Granola bars: Making your own

Granola (Provided photo — Yvona Fast)

A while ago I wrote about making your own granola. You can also make yummy granola bars with just a few simple ingredients, like oats and maple syrup.

Boxed granola bars can be overly sweet and loaded with calories. Homemade ones are healthier. Use less sugar and less fat. Nuts, sunflower seeds or peanut butter provide protein; you can add wheat germ or protein powder for an additional protein boost.

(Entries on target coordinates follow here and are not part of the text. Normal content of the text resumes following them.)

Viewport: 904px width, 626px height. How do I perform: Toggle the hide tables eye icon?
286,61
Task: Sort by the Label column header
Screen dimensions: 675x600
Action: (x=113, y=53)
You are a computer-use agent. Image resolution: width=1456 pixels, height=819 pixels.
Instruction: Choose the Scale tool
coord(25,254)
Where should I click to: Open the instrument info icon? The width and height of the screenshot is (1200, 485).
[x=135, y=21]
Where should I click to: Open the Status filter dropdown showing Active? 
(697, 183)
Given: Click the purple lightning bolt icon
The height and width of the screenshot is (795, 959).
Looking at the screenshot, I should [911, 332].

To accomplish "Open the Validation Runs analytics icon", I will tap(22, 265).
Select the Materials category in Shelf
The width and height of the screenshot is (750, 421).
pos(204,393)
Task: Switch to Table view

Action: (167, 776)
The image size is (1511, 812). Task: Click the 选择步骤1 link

Pumpkin or applesauce can help you cut down on the saturated fat and add extra fiber. Use old-fashioned rolled oats and whole-wheat flour. You don’t have to be an expert baker — and this can be a nice project to do with kids. Recipes abound — and most are easy to prepare.

They’re great, low-sugar, kid-friendly snacks — and there are many ways to make them. For a gluten-free version, use only oats and oat flour. There are no-bake varieties too.

Your basic ingredients are oats, some type of oil or nut butter, some type of sweetener (maple syrup, honey or brown sugar). For extra nutrition, add ground flax, chia, or wheat germ.

No Bake Granola Protein Balls (Provided photo — Yvona Fast)

There are no-bake versions and baked versions. My attempt at a baked granola bar did not turn out — they fell apart and did not hold together. No-bake versions are held together with dates or nut butters and refrigerated.

Begin by mixing your dry ingredients: Oats, flour (oat or whole-wheat), baking soda. Then add the liquids: Maple syrup or honey and butter. A little salt, spices like cinnamon or vanilla. Then you can add nuts and dried fruit of your choice, coconut or chocolate chips. There are so many variations — use your imagination as you combine ingredients.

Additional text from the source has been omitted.